Days after the army uprooted Palestinian-owned olive trees to pave the route of the separation barrier in Beit Jala, Christians and Muslims from the town hold a joint protest to try and put a stop to the plan.
By Oren Ziv
Hundreds of Muslim and Christian Palestinians protested Sunday morning in the West Bank town of Beit Jala against the future establishment of the separation wall that would cut them off from Jerusalem.
Protesters marched Sunday toward the work zone where the wall is route is being paved, just days after the army uprooted dozens of ancient olive trees to pave the route for the wall last week.
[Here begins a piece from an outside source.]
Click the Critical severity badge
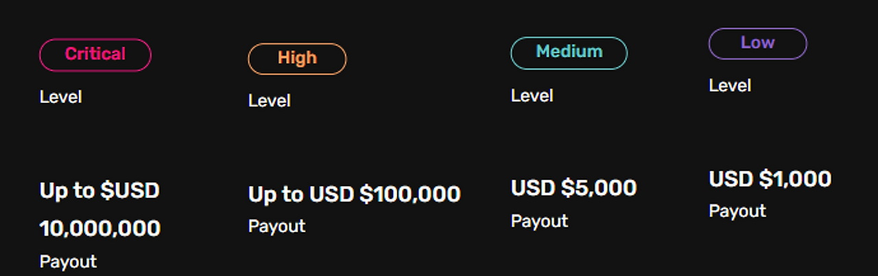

The demonstrators marched toward the area where the trees were uprooted, and began destroying a checkpoint that prevents farmers from reaching their land in an area that, upon its completion, will be on the “Israeli” side of the wall. Border Policemen arrived on the scene and shot stun grenades and tear gas. At least three of the demonstrators were evacuated by an ambulance. The demonstrators took pieces of the checkpoint back with them to the village.
Father Paolo from the Catholic church in Beit Jala, told +972 Magazine: “We are here because they are building a wall that will separate Beit Jala from Jerusalem. We came here to say that this is our land, and that we are against the wall and for living together in peace. All the churches in Beit Jala are opposed to the building of the wall, and we are here to tell the army — get out of here, this is not your land.”
“The goal of the wall is to close off Beit Jala from all directions,” says Salah, who arrived from the village of Ni’ilin, near Ramallah, to take part on the protest. “They took the land, the trees, and the livelihood, and have punished the residents here for no reason. We have come here to send a message, that we can defeat these walls when we, the Palestinian people, are united. Both Christians and Muslims.”
In the past, Israel’s High Court of Justice has recommended the state reconsider the planned route of the separation barrier in the area, as it seriously affects the residents of the area. The Defense Ministry, however, began its work on the wall last week, without altering its route. The ministry has promised to leave a 200-meter gap in the wall near the local monasteries, out of a total of 1,500 meters that are slated to be built in the area.
The plan is to completely enclose Bethlehem and the surrounding villages — closing all entrances to the area — by the separation wall. Entire areas of the separation wall have yet be built, including in southern Jerusalem; they are slated for completion in the coming years.